--- START ---

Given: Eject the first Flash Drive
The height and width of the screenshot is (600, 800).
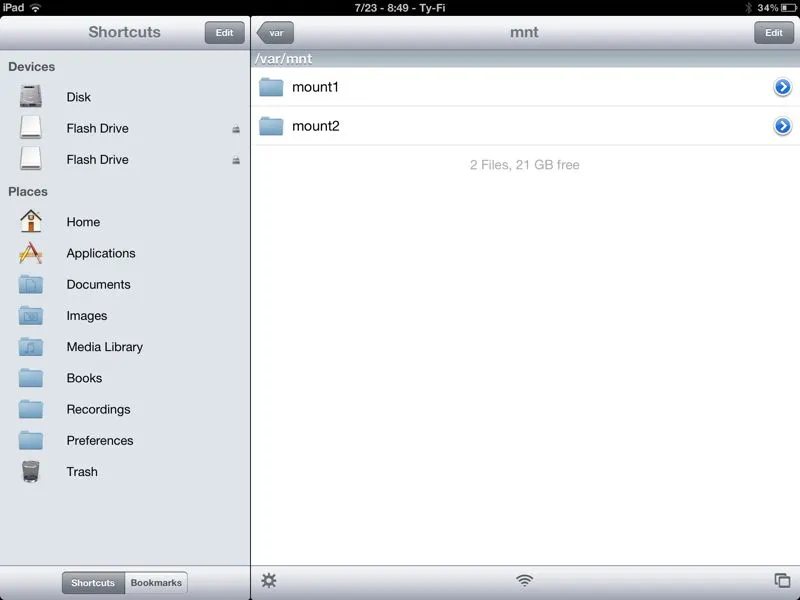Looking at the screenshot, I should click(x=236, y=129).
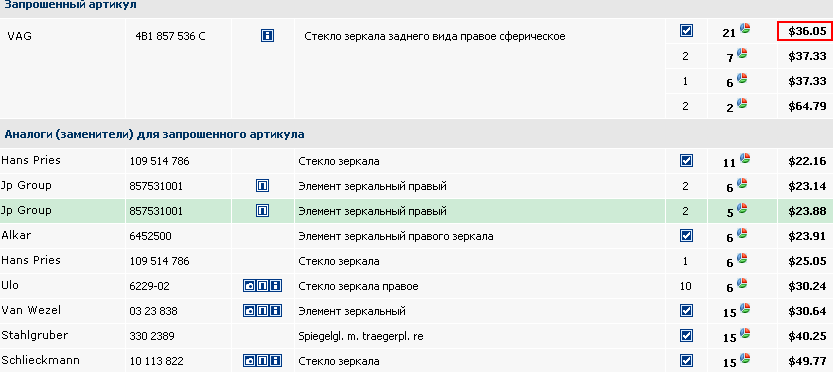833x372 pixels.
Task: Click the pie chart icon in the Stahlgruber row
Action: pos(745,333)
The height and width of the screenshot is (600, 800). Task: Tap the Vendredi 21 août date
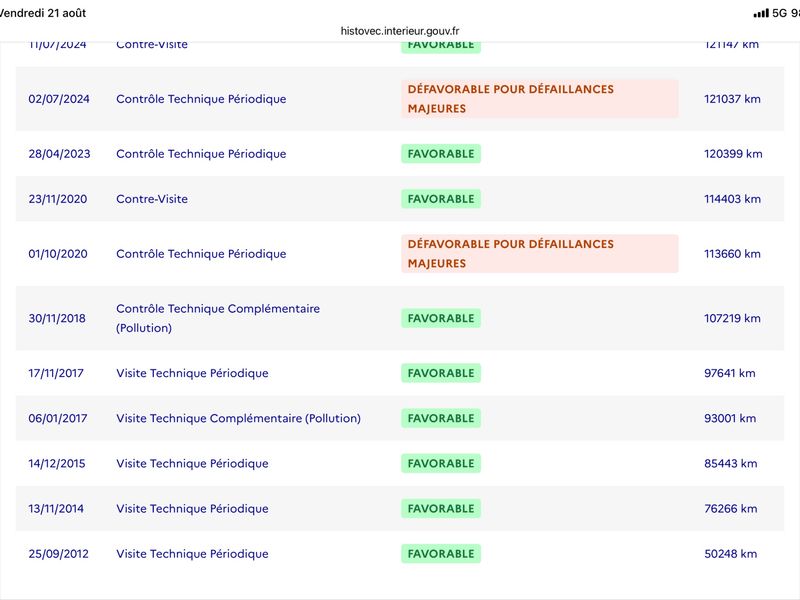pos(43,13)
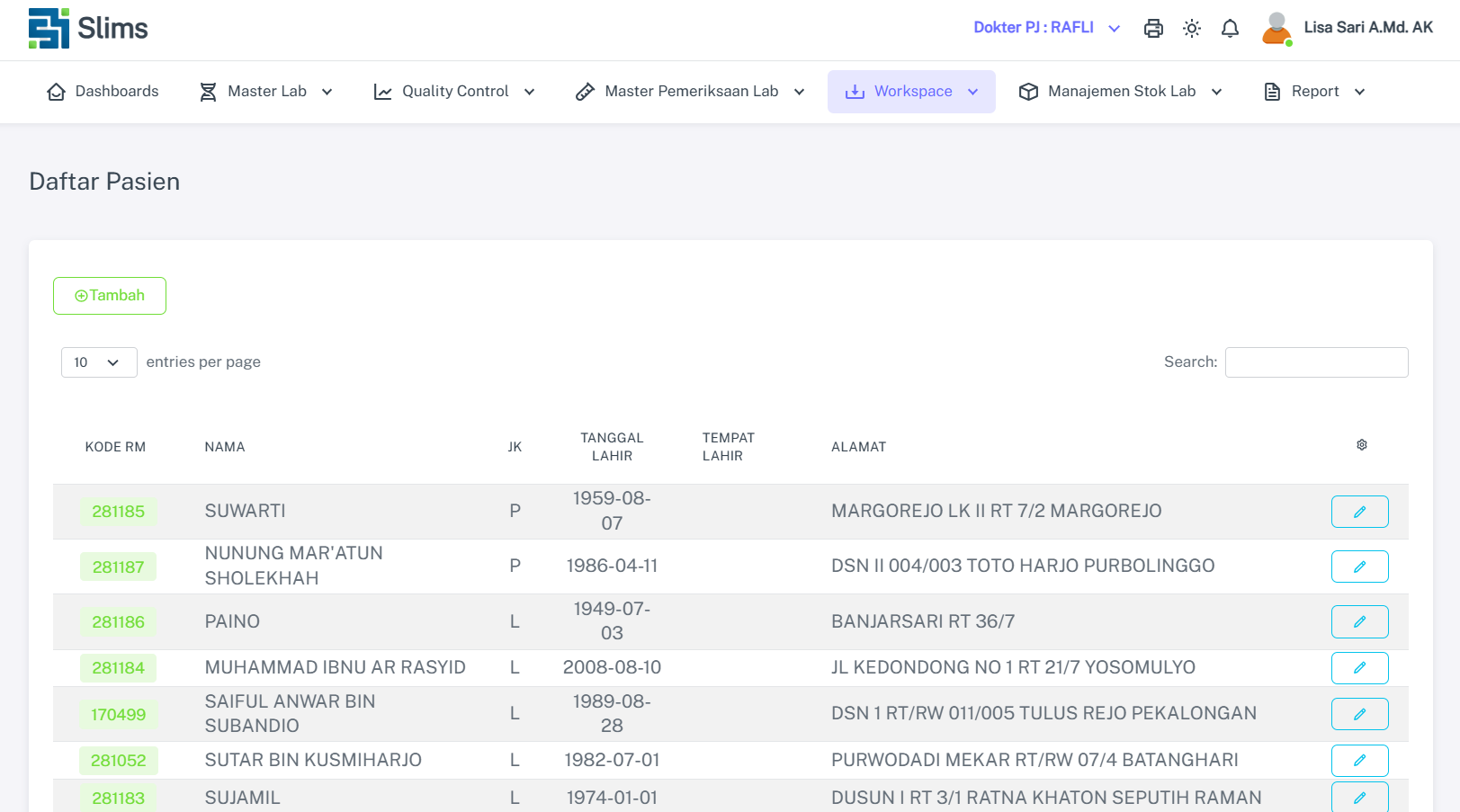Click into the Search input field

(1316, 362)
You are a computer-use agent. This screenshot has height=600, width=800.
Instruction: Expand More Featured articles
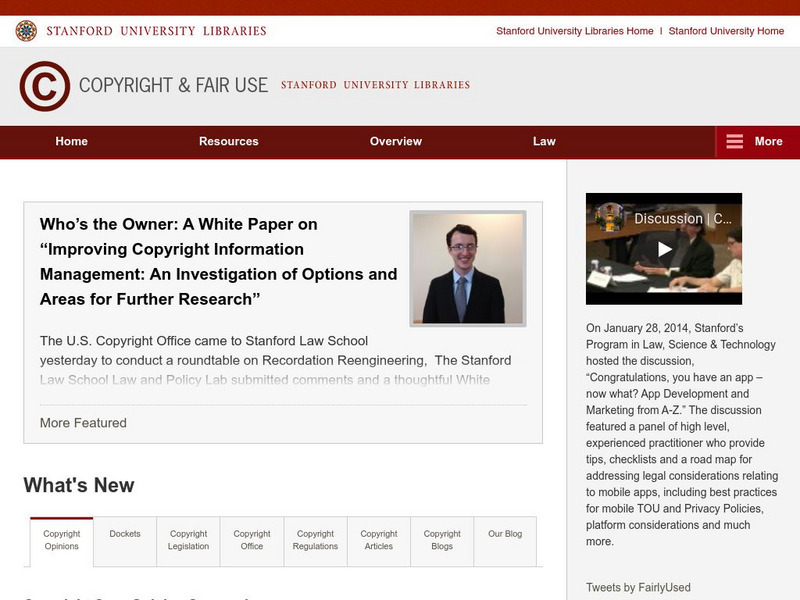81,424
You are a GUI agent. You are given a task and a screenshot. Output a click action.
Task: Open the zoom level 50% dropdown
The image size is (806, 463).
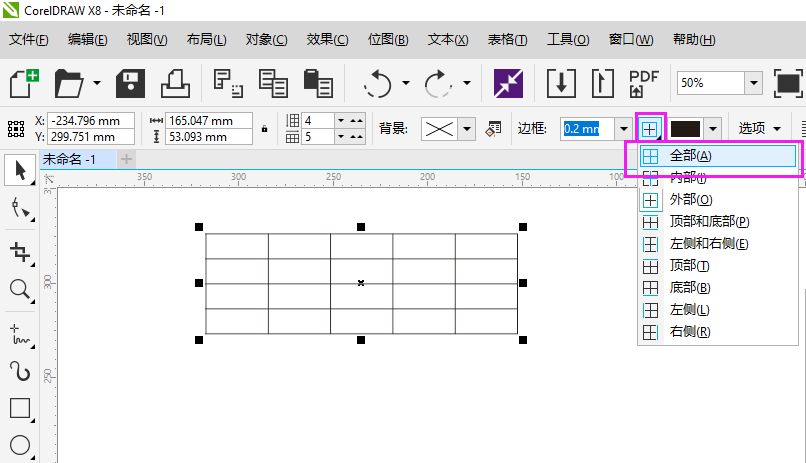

--- END ---

▶ [Task item]
Count the lines of the records that include the word "agent". Give the number by itself.

▶ [Task response]
2